Check each line of the data for "Jaipur", and copy the ones that have it.
Supplied material Start Marker
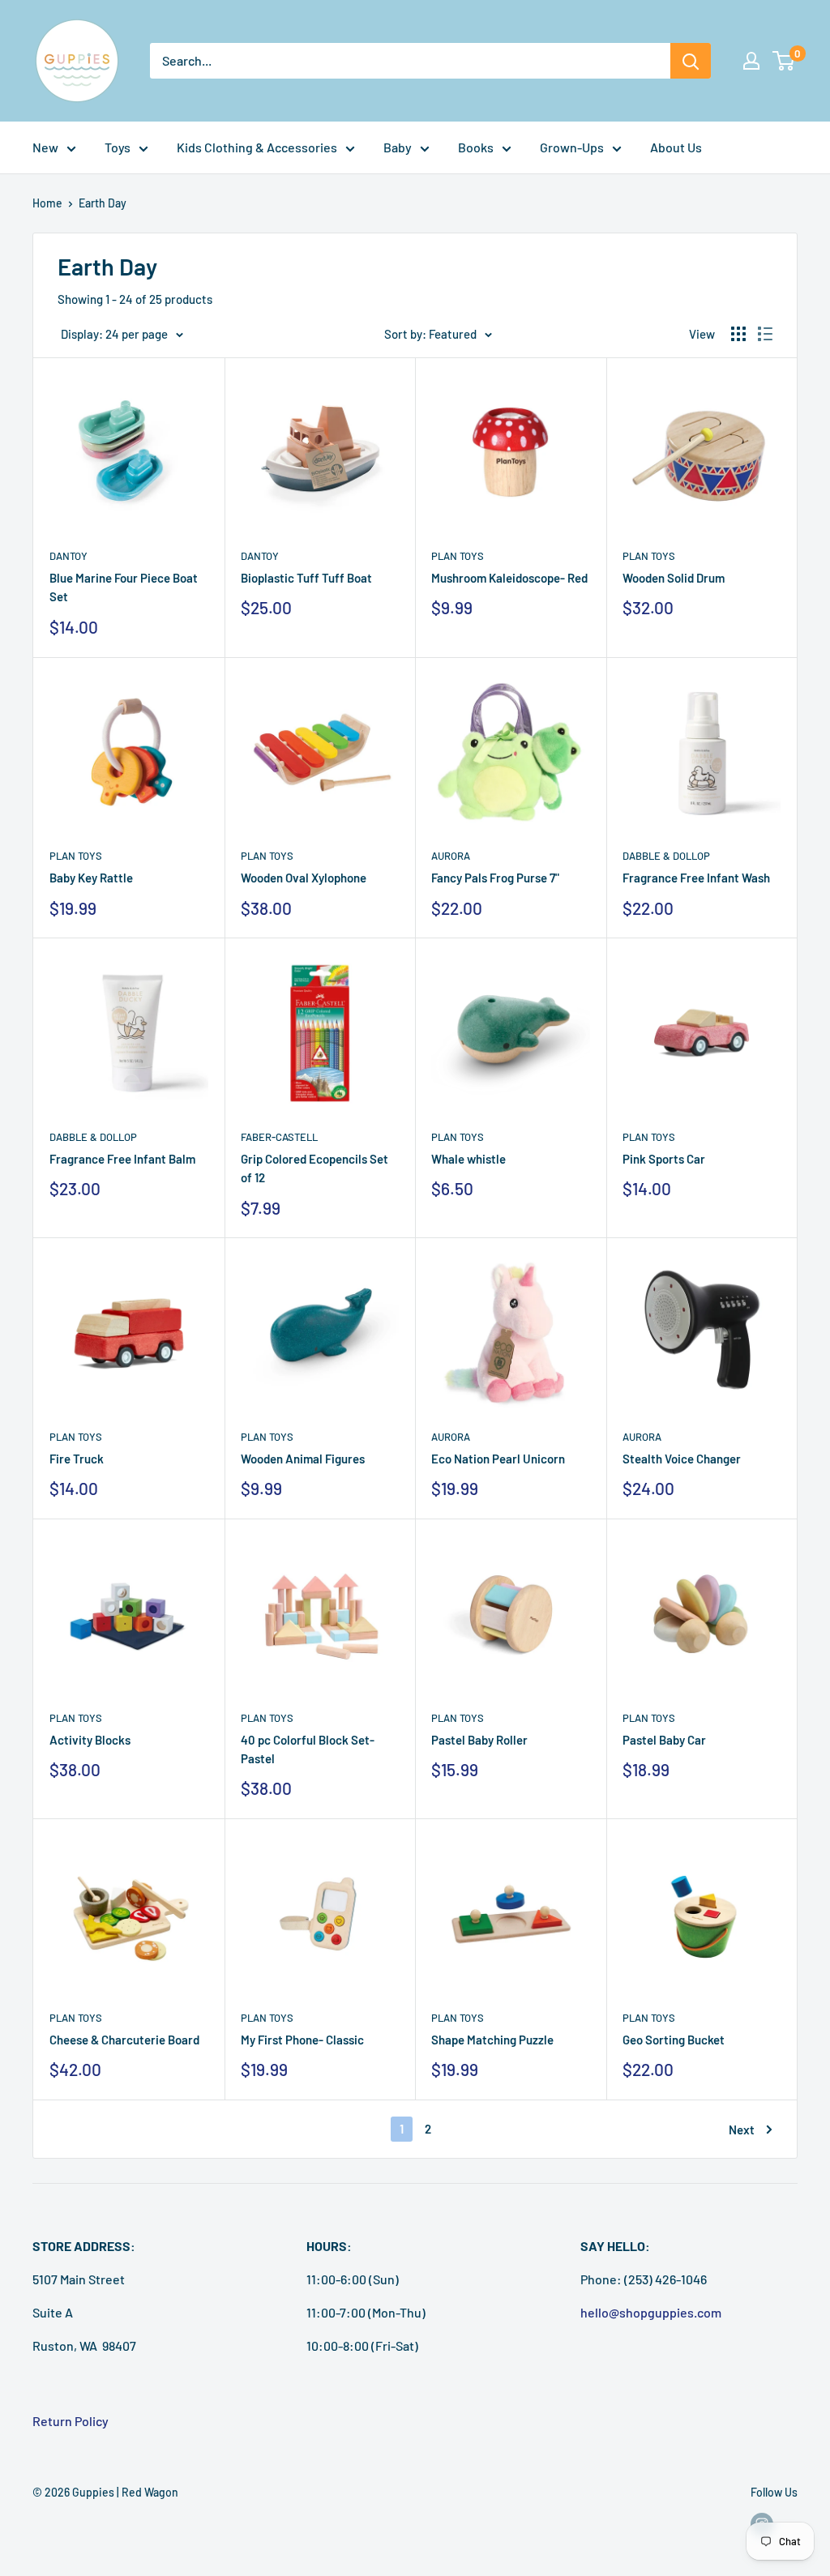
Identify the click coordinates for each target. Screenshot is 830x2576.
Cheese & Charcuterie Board (124, 2039)
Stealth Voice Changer (681, 1458)
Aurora (450, 855)
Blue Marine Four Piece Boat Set (123, 587)
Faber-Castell (279, 1136)
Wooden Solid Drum (673, 577)
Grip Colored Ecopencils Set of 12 (314, 1168)
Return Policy (70, 2421)
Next (742, 2129)
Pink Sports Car (663, 1158)
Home (47, 203)
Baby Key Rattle (91, 877)
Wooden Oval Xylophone (303, 877)
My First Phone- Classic (302, 2039)
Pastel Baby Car (664, 1739)
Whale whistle (468, 1158)
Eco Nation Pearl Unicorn (498, 1458)
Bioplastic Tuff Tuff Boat (306, 577)
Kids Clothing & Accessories (257, 147)
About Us (676, 147)
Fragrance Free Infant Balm (122, 1158)
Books (476, 147)
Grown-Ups (572, 147)
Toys (117, 147)
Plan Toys (457, 555)
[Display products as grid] (738, 334)
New (45, 147)
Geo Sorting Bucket (673, 2039)
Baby (397, 147)
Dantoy (68, 555)
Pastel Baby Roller (479, 1739)
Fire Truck (76, 1458)
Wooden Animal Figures (303, 1458)
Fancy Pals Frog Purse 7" (495, 877)
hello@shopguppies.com (650, 2312)
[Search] (690, 61)
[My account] (751, 61)
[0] (784, 60)
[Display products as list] (765, 334)
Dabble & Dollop (666, 855)
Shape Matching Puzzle (492, 2039)
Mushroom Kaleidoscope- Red (509, 577)
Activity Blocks (89, 1739)
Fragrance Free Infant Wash (696, 877)
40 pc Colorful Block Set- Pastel (307, 1749)
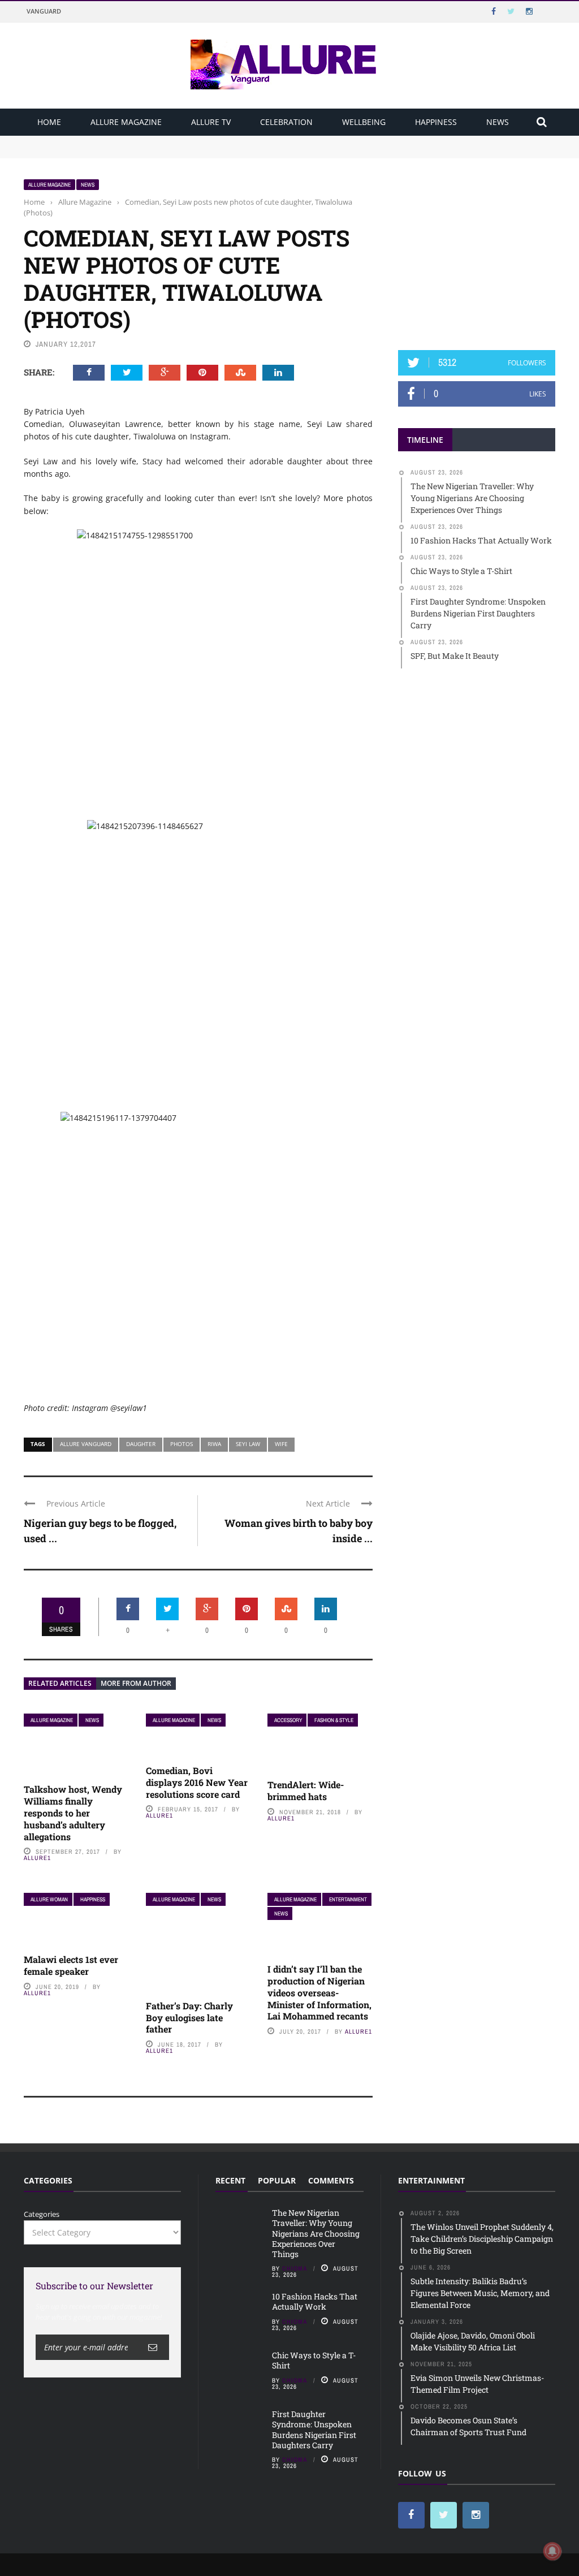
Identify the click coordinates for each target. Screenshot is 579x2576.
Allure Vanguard (85, 1444)
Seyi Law (248, 1444)
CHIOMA (295, 2268)
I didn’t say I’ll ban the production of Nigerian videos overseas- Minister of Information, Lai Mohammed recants (319, 1992)
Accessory (288, 1720)
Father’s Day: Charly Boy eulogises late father (189, 2017)
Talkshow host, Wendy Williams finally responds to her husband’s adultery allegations (73, 1812)
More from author (136, 1683)
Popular (277, 2180)
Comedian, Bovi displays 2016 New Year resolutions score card (197, 1782)
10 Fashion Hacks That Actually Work (89, 151)
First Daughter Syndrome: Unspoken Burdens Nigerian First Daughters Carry (314, 2429)
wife (281, 1444)
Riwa (214, 1444)
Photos (181, 1444)
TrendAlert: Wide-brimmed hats (305, 1790)
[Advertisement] (483, 249)
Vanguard (44, 11)
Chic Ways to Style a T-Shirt (314, 2360)
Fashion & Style (333, 1720)
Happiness (436, 121)
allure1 (37, 1858)
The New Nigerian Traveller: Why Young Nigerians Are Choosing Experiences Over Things (183, 141)
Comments (331, 2180)
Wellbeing (364, 121)
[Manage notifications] (552, 2551)
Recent (230, 2180)
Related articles (60, 1683)
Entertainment (348, 1899)
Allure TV (211, 121)
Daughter (140, 1444)
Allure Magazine (126, 121)
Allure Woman (49, 1899)
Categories (41, 2214)
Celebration (286, 121)
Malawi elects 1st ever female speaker (71, 1965)
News (497, 121)
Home (49, 121)
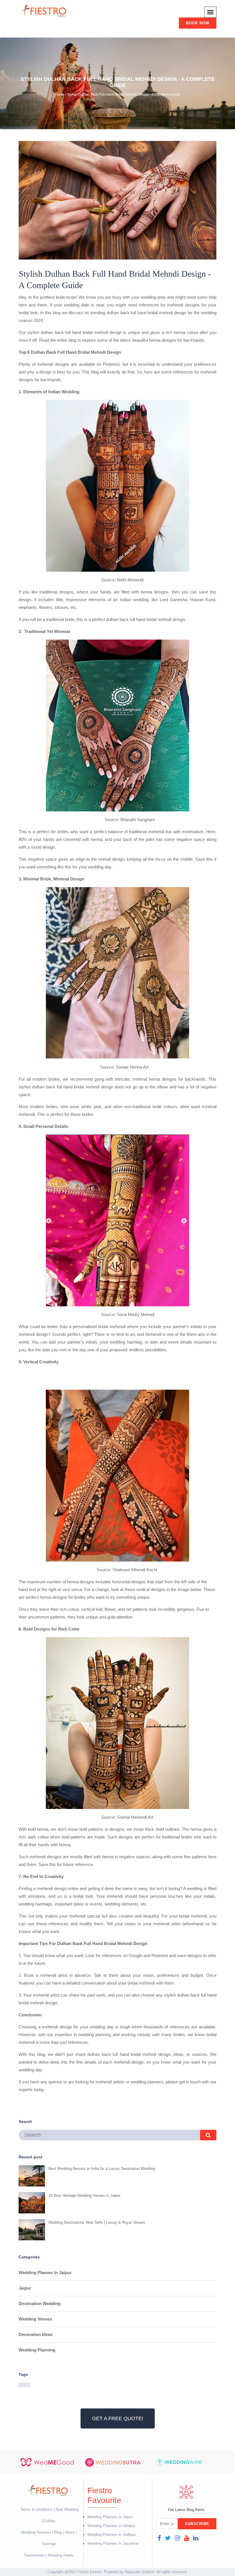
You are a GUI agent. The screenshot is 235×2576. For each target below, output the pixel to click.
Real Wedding (67, 2509)
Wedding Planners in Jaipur (110, 2517)
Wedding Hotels (61, 2555)
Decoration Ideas (35, 2334)
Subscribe (197, 2524)
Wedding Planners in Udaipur (111, 2526)
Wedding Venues (35, 2319)
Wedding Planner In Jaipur (45, 2272)
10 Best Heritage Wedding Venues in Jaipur (84, 2195)
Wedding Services (36, 2532)
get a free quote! (117, 2418)
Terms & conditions (37, 2509)
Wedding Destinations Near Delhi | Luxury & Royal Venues (96, 2222)
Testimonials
Supplied material End Marker
### Answer section
Wedding Planners in Jaipur (110, 2517)
Wedding Planner In Jaipur (45, 2272)
10 Best Heritage Wedding Venues in Jaipur (84, 2195)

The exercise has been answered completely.